Exercise -> Your output should consist solely of the lines from the one holding "Where should I" to the end of the records below, inclusive, reproduced exactly and free of pictures.

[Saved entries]
⟨

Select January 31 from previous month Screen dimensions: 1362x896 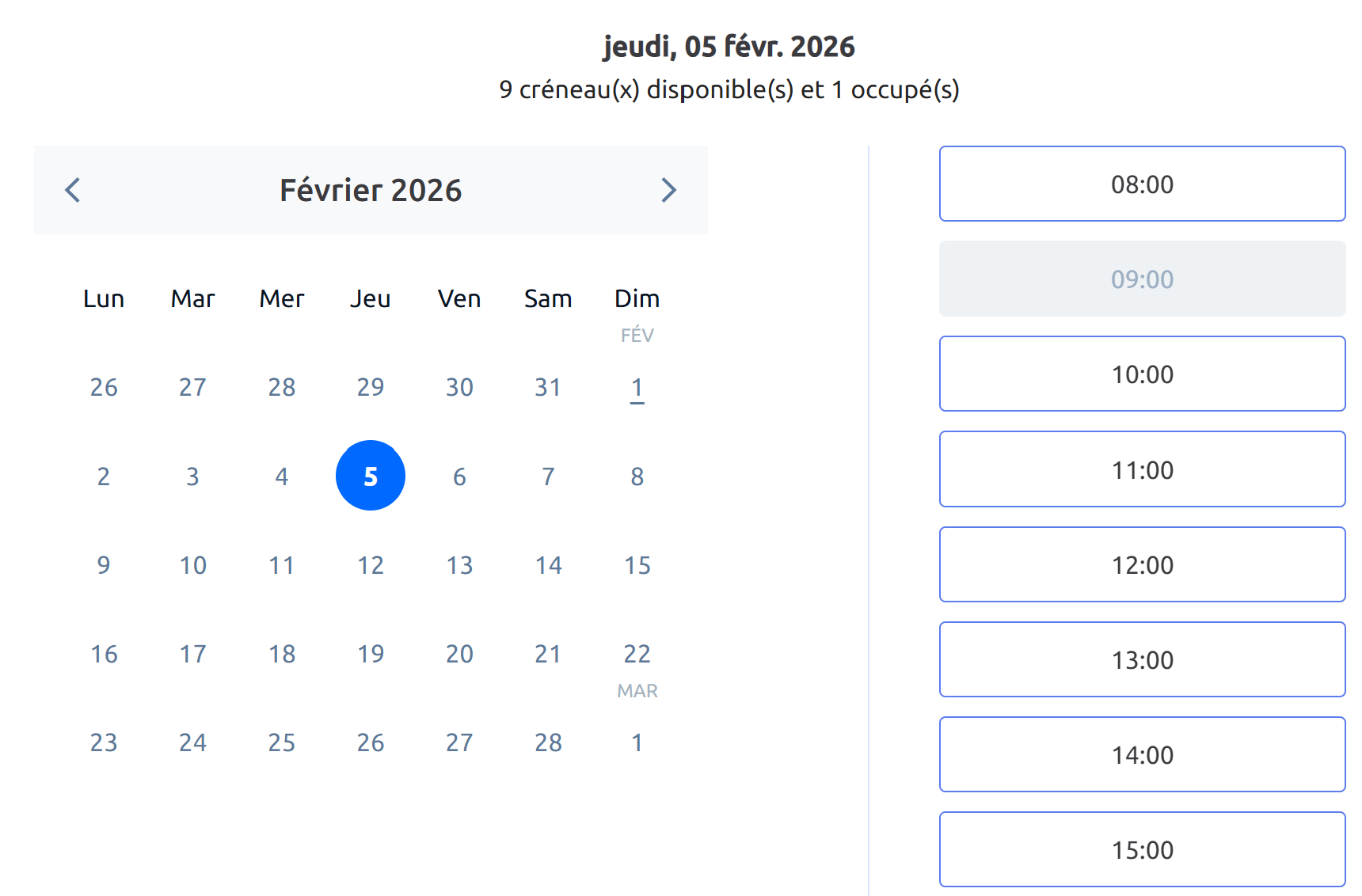click(548, 387)
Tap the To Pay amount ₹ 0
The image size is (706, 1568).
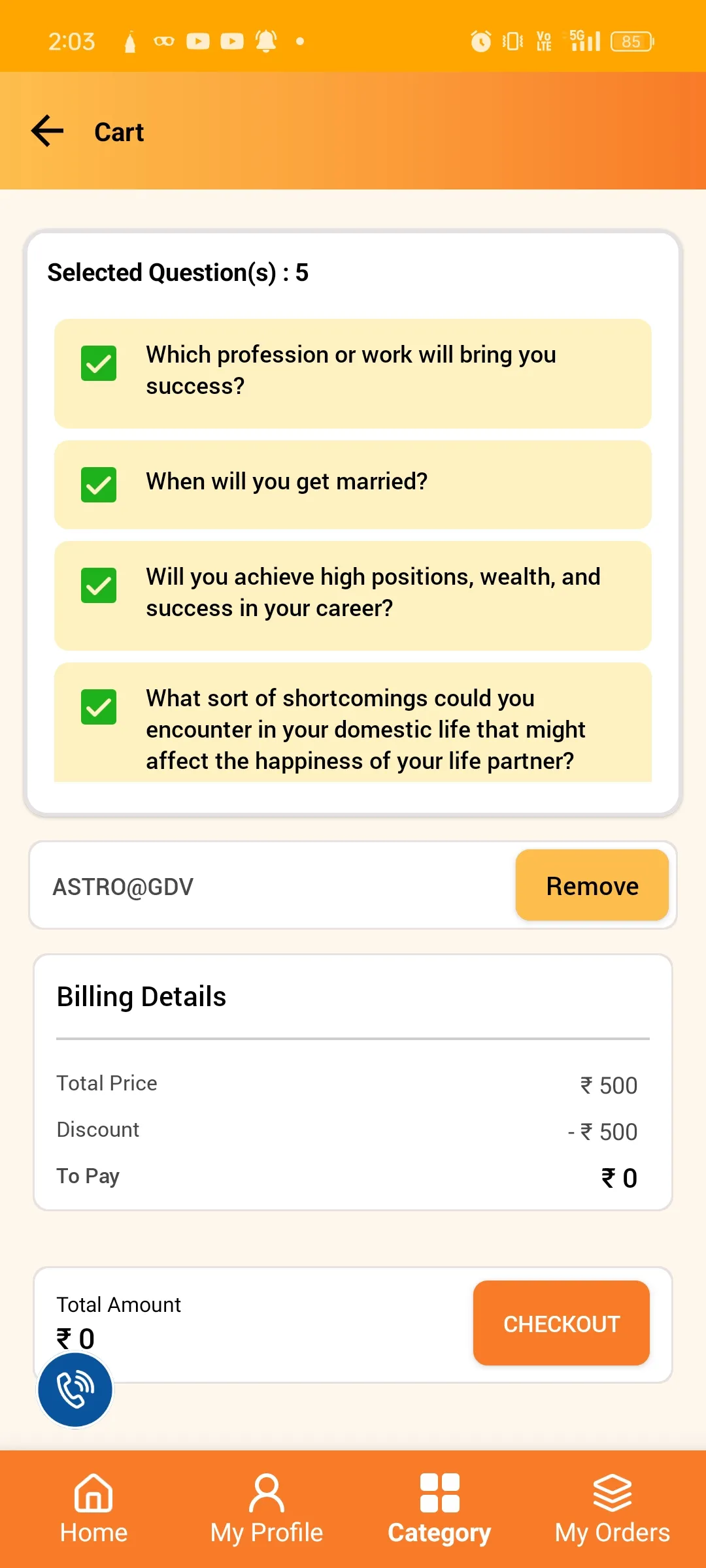[618, 1178]
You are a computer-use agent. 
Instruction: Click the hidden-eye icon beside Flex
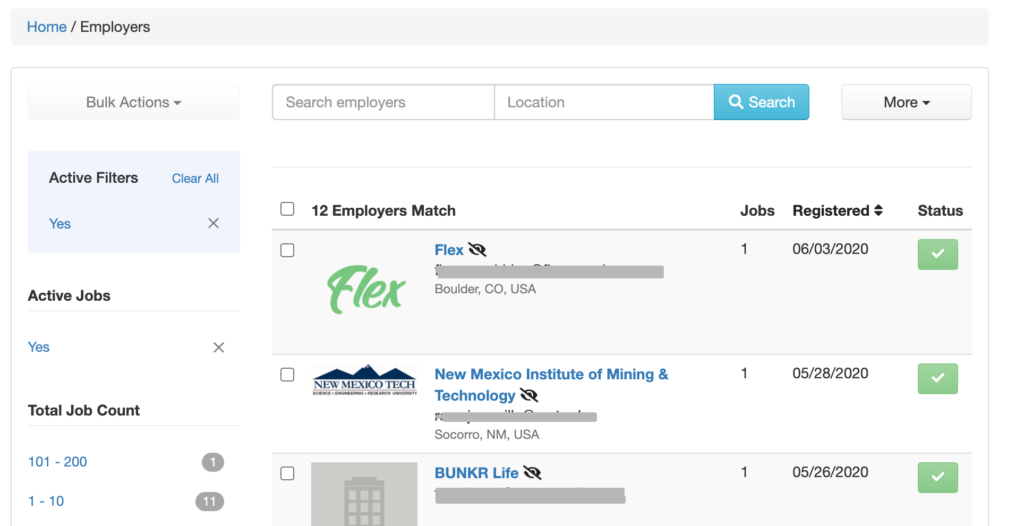point(477,250)

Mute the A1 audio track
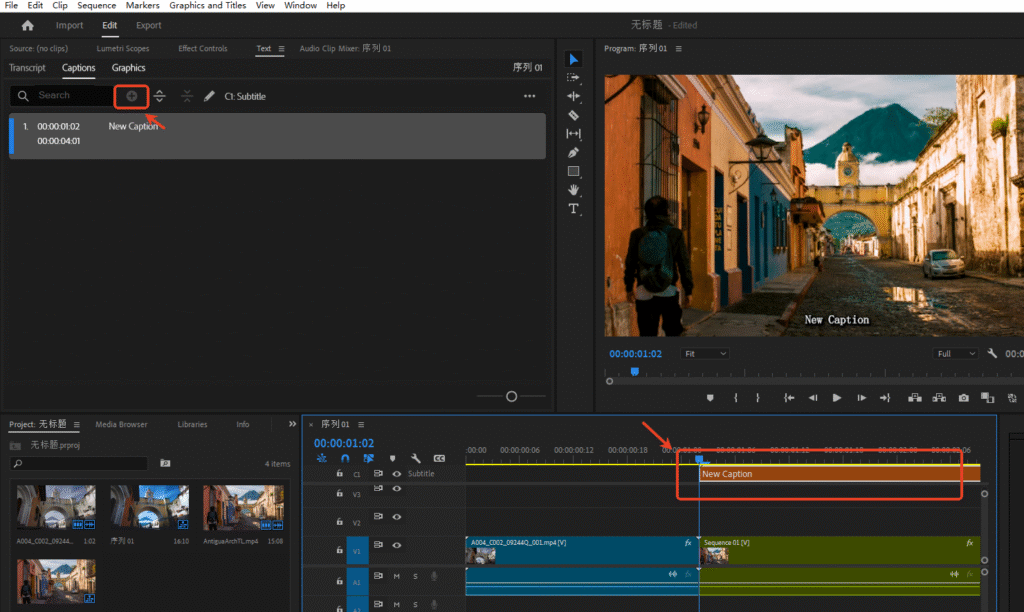(397, 576)
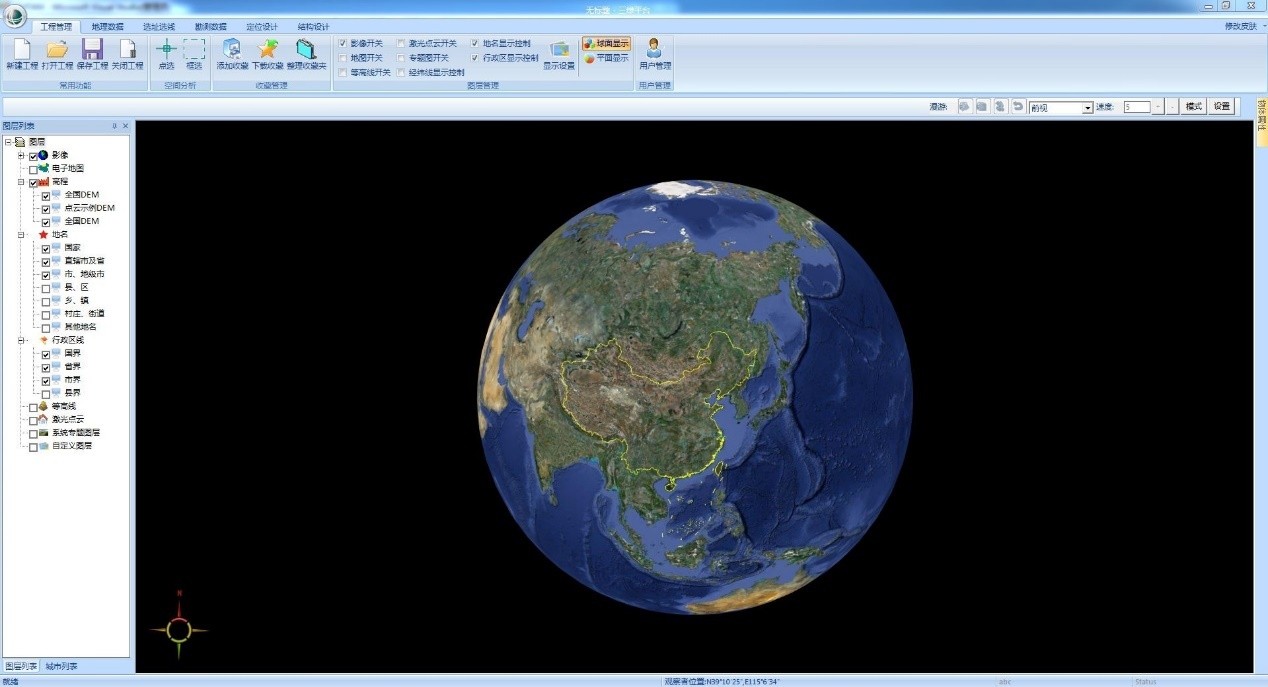The height and width of the screenshot is (687, 1268).
Task: Click the 模式 button in roaming toolbar
Action: pos(1193,107)
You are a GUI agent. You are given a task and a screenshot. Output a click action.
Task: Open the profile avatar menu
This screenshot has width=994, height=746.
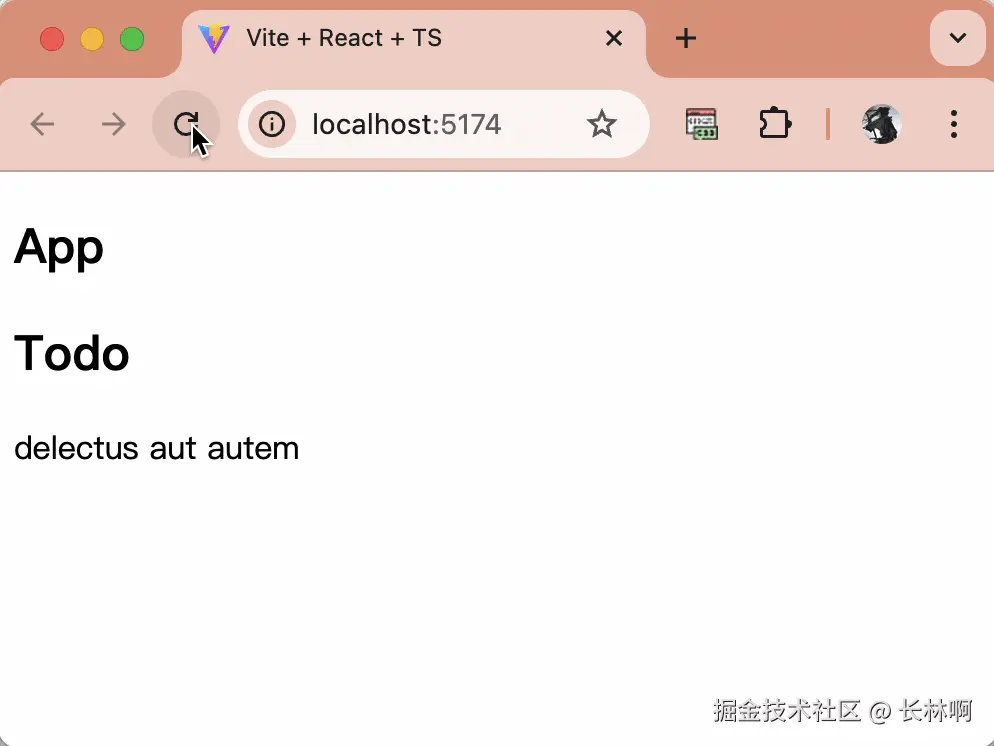881,124
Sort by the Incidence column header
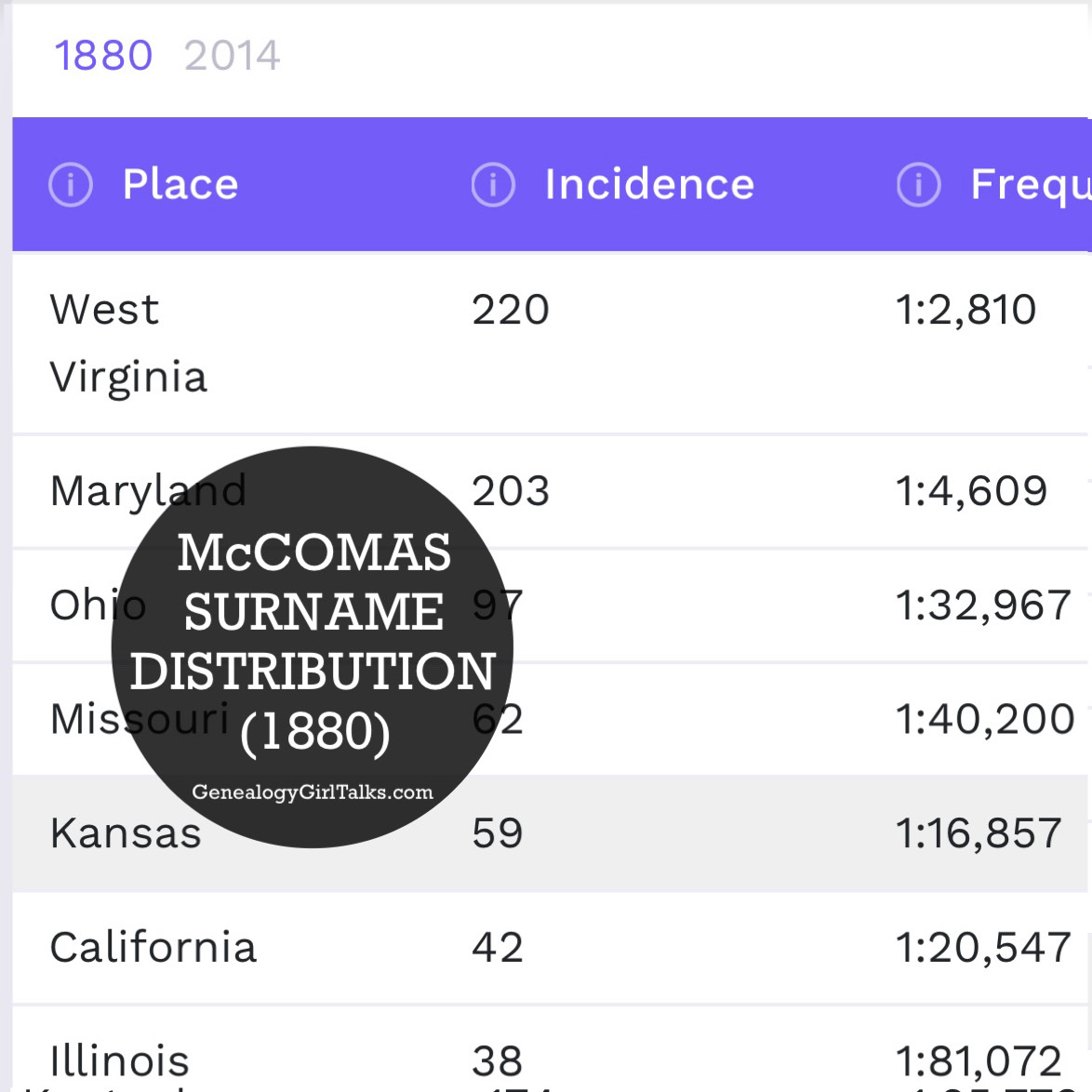The image size is (1092, 1092). tap(649, 184)
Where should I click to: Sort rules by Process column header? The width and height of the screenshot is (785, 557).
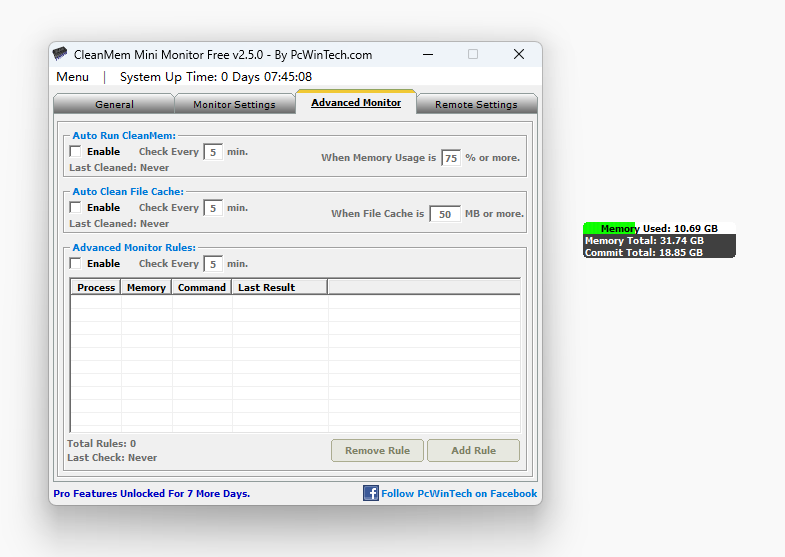click(x=96, y=287)
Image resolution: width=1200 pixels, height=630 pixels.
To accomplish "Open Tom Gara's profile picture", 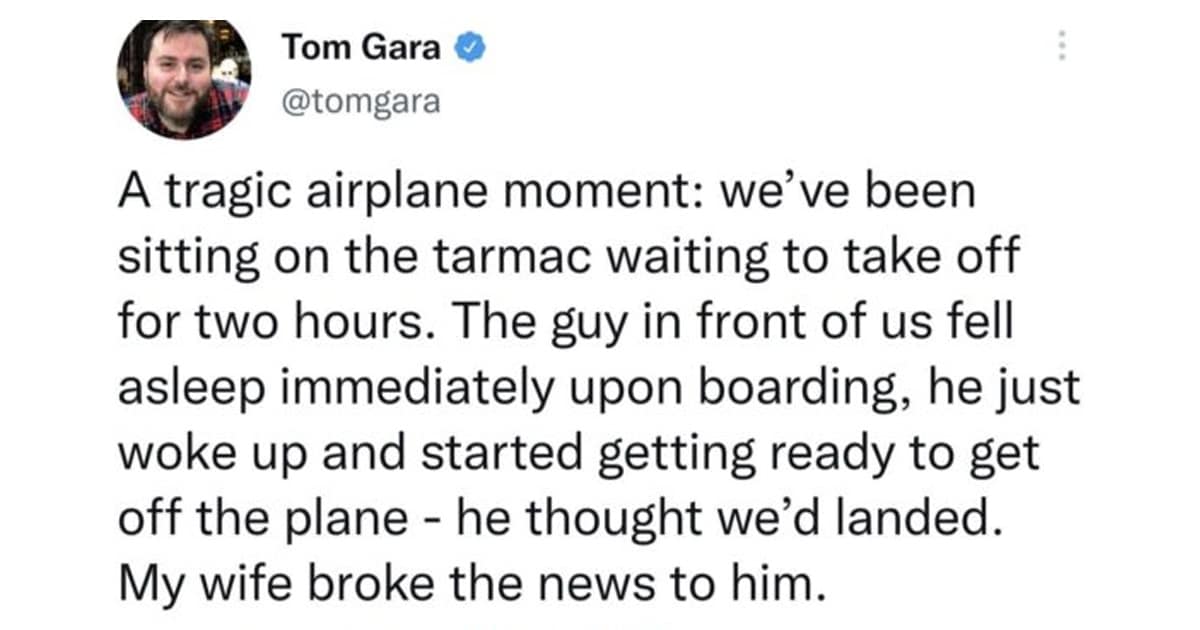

⟩

Result below ->
Where should I click to: Sort rules by Process column header? The width and height of the screenshot is (785, 557).
click(x=96, y=287)
Image resolution: width=1200 pixels, height=630 pixels.
To accomplish "Open Tom Gara's profile picture", 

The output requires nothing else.